Prove $|\prod_{i=1}^n a_i - a_n^n|\leq 2n\delta$ if $0 \leq a_i \leq 1$ and $|a_i - a_{i+1}| \leq \delta$

Question

How to prove the following?

If $0 \leq a_i \leq 1$ and $|a_i - a_{i+1}| \leq \delta$ for all $i<n$, then $$\Big|\prod_{i=1}^n a_i - a_n^n \Big| \leq 2n\delta.$$

I have run numerical experiments and it seems the above is true.

Answer 1

The proposition is false. Take $a_1 = \frac{1}{2},\ a_2 = \frac{1}{2},\ n=2, \delta = 0,$ so that the condition $|a_i - a_{i+1}| \leq \delta$ for all $i<2$ is satisfied.
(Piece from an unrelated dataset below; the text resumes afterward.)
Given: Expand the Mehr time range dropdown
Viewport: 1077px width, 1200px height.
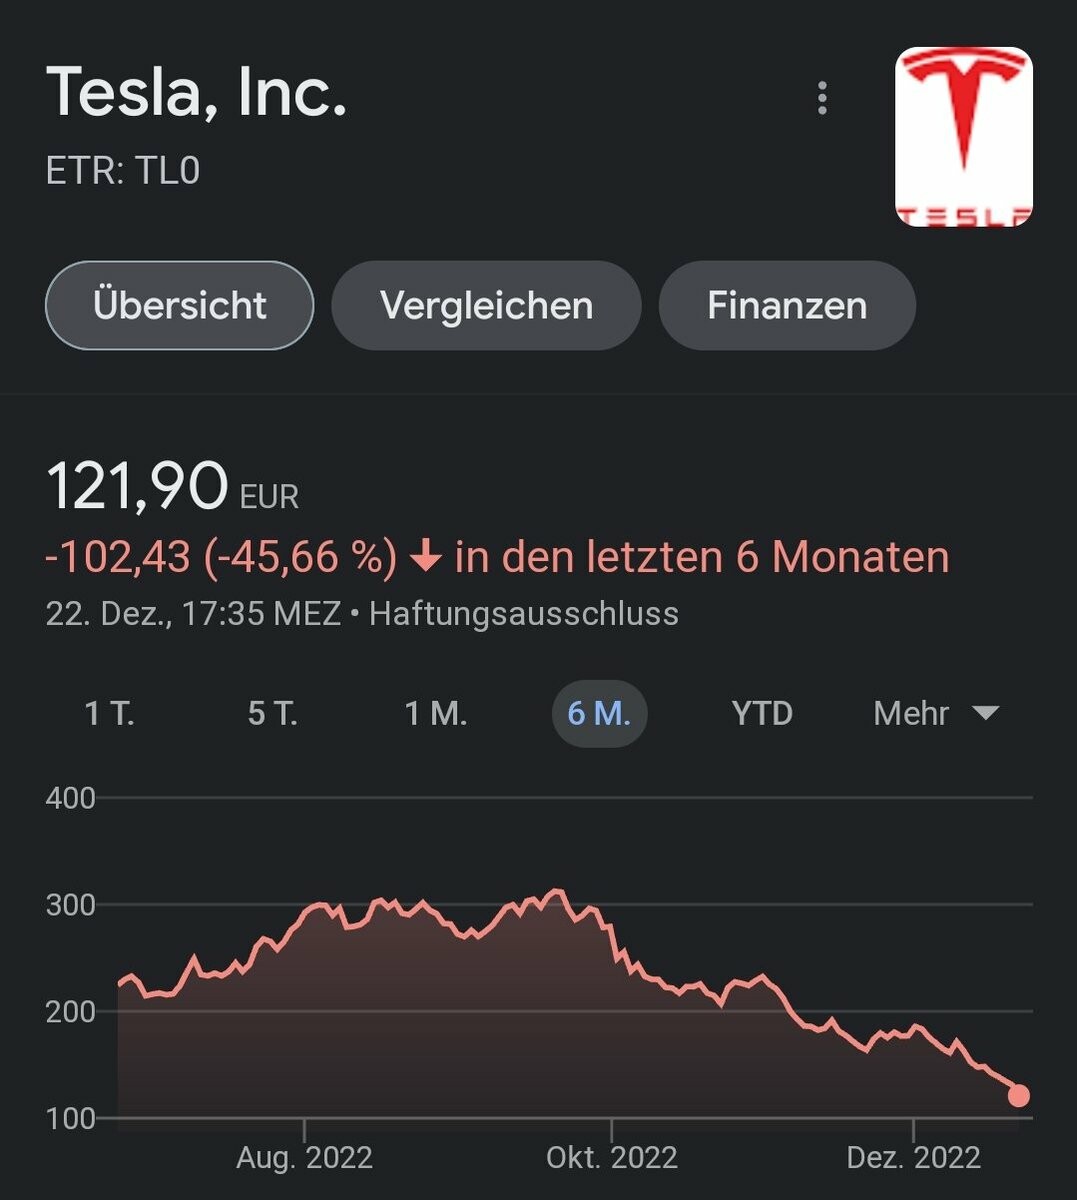Looking at the screenshot, I should [911, 714].
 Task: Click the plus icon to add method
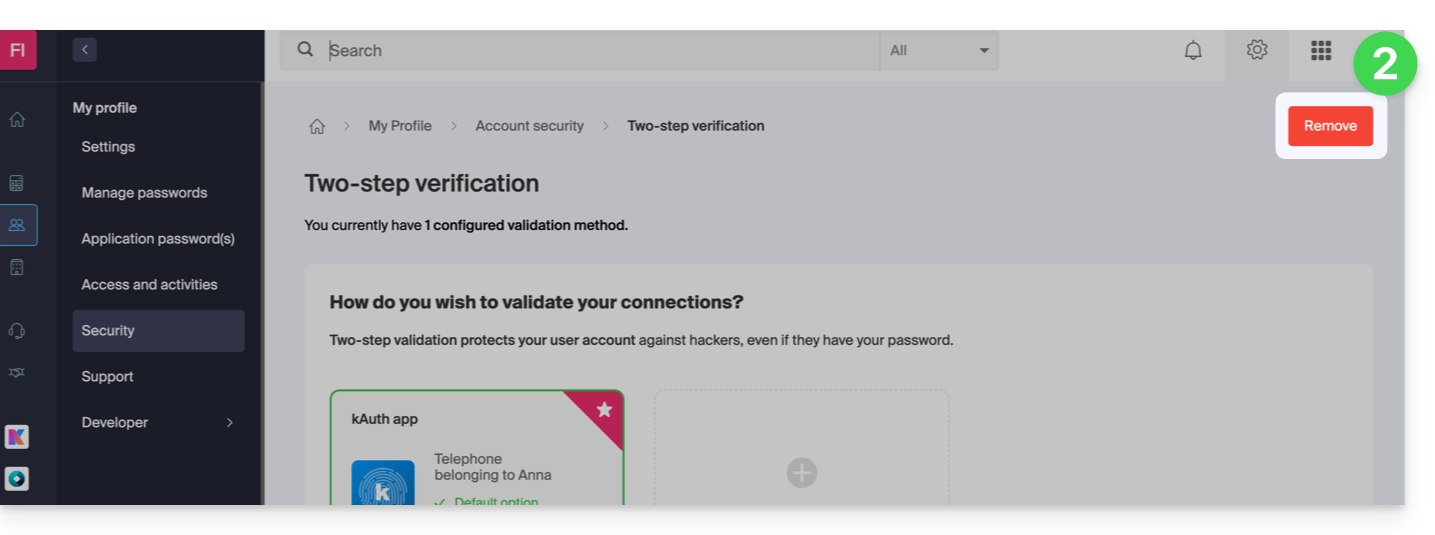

Then, $$ \Big|\prod_{i=1}^n a_i - a_n^n \Big| = \big\vert a_1 - a_2^2 \big\vert\ \cdot\ \big\vert a_2 - a_2^2 \big\vert = \Bigg\vert \frac{1}{2} - \left(\frac{1}{2}\right)^2 \Bigg \vert\ \cdot\ \Bigg\vert \frac{1}{2} - \left(\frac{1}{2}\right)^2 \Bigg\vert = \frac{1}{4}\cdot \frac{1}{4} \not\leq 2\cdot 2\cdot 0 = 0.$$